Paul oder die Zerstörung eines Hörbeispiels (Hörspiel-Dekonstruktion, 1969) Was wie ein Informationsbeitrag über den Alltag eines Lastwagenfahrers beginnt, wird zu einem assoziativen Wust aus narrativem Hörspiel, introspektivem Gedankenwust und Nachrichtenschnipseln. So kreiert Wolf Wondratscheck einen dezent unwohlig-bedrückenden, teils aber auch absurd-komischen Klangteppich, der uns vor die Herausforderung stellt, dort Sinn und Ordnung herzustellen, wo nicht zwingend Sinn und Ordnung herrschen. (Hinweis: Das Hörspiel enthält schwere rassistische Sprache) ARD-Audiothek, mir unbekanntes Ablaufdatum

Warum Mediatheken-Tipps? Die Mediatheken der öffentlich-rechtlichen Sender sind ein unablässig sprudelnder Quell an sehenswerten Produktionen. Ob Spielfilm, Dokumentarfilm, Reportage, Konzertfilm, Serie, oder oder oder. Doch nicht nur, dass man da leicht den Überblick verlieren kann: Ich kenne einige Menschen, die den Mediatheken kaum oder gar keine Beachtung schenken. Mit dieser Artikelreihe möchte ich Orientierung bieten, ebenso wie Anreiz, sich vermehrt mit den Mediatheken zu befassen. Dazu gebe ich wöchentlich sechs Anschautipps.
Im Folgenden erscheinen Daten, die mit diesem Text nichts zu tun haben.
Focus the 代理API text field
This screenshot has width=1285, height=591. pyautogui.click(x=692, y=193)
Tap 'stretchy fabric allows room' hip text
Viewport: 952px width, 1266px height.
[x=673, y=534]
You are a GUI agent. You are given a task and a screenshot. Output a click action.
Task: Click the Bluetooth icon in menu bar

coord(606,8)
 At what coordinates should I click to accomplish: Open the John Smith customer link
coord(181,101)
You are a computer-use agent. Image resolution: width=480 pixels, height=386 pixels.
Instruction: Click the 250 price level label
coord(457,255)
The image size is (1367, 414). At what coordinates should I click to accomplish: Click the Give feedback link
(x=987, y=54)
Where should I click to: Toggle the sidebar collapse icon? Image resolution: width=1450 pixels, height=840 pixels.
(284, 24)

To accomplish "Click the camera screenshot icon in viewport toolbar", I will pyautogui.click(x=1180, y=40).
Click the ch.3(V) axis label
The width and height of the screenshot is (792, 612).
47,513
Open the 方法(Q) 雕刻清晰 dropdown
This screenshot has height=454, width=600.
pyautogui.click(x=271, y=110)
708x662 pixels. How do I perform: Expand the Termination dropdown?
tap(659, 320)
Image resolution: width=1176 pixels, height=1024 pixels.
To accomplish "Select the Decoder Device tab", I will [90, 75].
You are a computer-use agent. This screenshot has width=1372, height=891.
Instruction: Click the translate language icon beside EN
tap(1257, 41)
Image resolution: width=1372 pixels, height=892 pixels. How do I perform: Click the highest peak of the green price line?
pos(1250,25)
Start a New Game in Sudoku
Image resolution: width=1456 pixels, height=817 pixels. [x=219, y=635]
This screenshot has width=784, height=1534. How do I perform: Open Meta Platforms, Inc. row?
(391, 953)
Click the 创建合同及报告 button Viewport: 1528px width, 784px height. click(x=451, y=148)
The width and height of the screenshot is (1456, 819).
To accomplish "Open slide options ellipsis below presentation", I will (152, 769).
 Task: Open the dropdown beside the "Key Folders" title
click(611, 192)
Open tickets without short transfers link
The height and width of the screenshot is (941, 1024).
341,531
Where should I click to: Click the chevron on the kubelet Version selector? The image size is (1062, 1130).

Wieso sechs Tipps? Ich möchte, dass diese Artikelreihe händelbar bleibt. Für mich, damit ich sie neben meinen anderweitigen Verpflichtungen verfassen kann. Und für euch: Ich will euch nicht mit Anschautipps erschlagen. Sechs Tipps halte ich indes für umsetzbar: Selbst, wer alle Tipps ansprechend findet, kann sich täglich einen davon angucken, und hat dennoch bis zur nächsten Ausgabe der Reihe auch einen Tag "mediathekenfrei". 

Die Mediatheken-Tipps erheben selbstredend keinerlei Anspruch auf Vollständigkeit. Es gibt viel mehr zu sehen, als ich hier Woche für Woche nennen könnte.